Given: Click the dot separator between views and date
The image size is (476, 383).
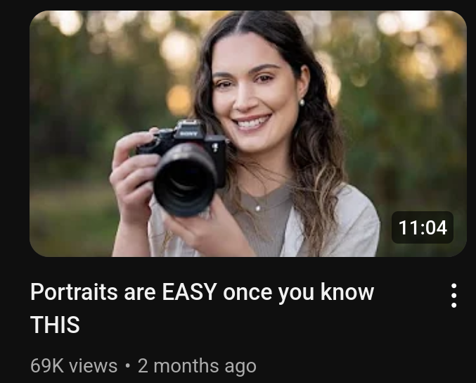Looking at the screenshot, I should click(x=127, y=366).
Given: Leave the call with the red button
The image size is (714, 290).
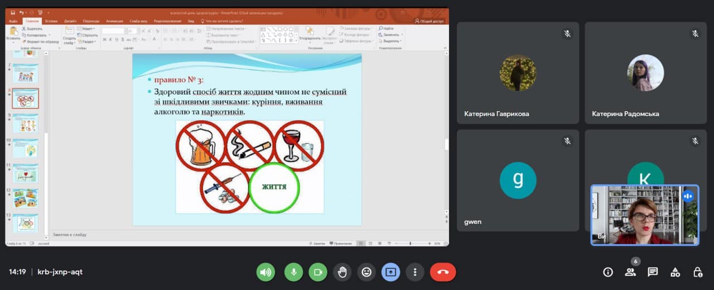Looking at the screenshot, I should click(443, 272).
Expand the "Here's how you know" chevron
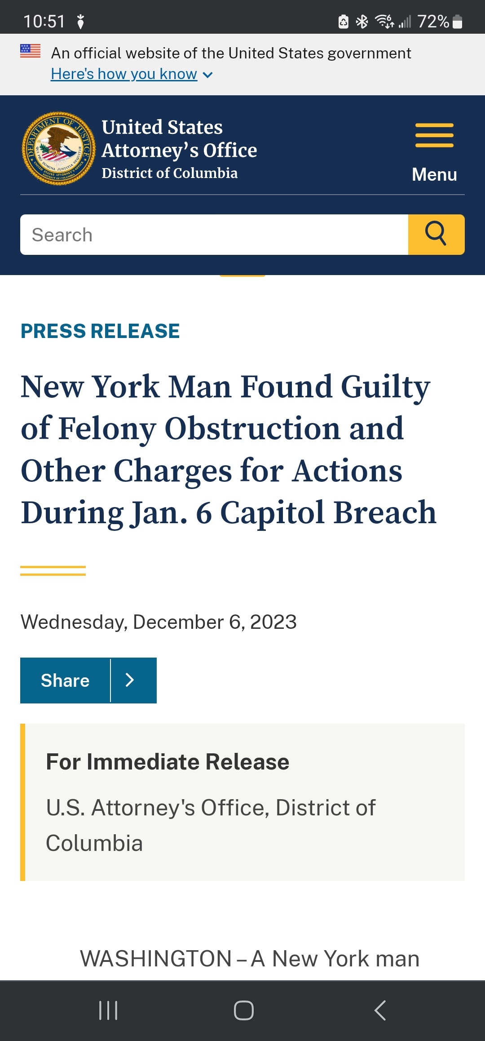 [207, 75]
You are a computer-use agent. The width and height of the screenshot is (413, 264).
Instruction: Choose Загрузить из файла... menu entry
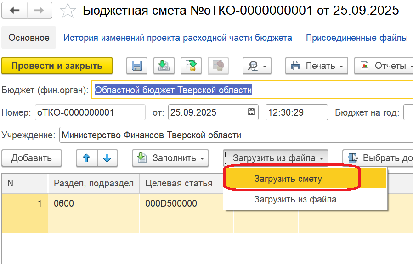[x=299, y=200]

--

* WHAT THIS TASK INVOLVES *
Search the listing for the word "Given", and copy every line in which it is found.

* SOLUTION *
Given: Click the dot separator between views and date
Given: Leave the call with the red button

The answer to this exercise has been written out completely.